PROBLEM DESCRIPTION:
Find the word "computer" below. Copy each line that has it.

- - - - - - -

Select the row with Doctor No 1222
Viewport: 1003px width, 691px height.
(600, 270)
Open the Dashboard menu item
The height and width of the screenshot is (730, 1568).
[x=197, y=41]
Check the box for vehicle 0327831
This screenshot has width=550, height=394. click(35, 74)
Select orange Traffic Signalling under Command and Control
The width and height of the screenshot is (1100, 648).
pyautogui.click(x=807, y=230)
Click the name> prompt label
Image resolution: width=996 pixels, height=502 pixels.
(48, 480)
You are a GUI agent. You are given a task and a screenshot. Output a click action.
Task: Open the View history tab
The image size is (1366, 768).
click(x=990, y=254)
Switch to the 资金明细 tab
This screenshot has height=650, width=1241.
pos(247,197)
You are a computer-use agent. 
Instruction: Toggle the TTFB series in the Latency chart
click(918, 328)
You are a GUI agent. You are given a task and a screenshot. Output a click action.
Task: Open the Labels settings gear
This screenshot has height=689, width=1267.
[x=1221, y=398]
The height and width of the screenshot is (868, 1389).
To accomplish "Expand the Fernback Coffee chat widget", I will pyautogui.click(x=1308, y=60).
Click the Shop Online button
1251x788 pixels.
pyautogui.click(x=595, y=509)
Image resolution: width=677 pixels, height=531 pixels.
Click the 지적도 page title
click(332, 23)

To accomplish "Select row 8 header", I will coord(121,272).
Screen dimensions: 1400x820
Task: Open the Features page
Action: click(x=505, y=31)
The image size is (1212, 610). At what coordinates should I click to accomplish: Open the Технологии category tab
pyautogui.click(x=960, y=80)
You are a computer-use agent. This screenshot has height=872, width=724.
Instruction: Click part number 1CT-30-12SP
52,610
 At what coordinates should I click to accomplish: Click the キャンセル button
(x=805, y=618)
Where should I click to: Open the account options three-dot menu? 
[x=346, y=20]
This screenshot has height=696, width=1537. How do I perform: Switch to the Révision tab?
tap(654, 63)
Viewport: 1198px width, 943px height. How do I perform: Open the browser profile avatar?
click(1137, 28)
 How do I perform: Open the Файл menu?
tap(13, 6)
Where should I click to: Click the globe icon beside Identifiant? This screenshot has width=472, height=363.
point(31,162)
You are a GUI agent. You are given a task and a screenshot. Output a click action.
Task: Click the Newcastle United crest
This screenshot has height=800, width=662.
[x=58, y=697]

- - - - - - -

EXERCISE ANSWER:
You are a computer-use agent. 
You are a computer-use agent. This screenshot has height=872, width=724.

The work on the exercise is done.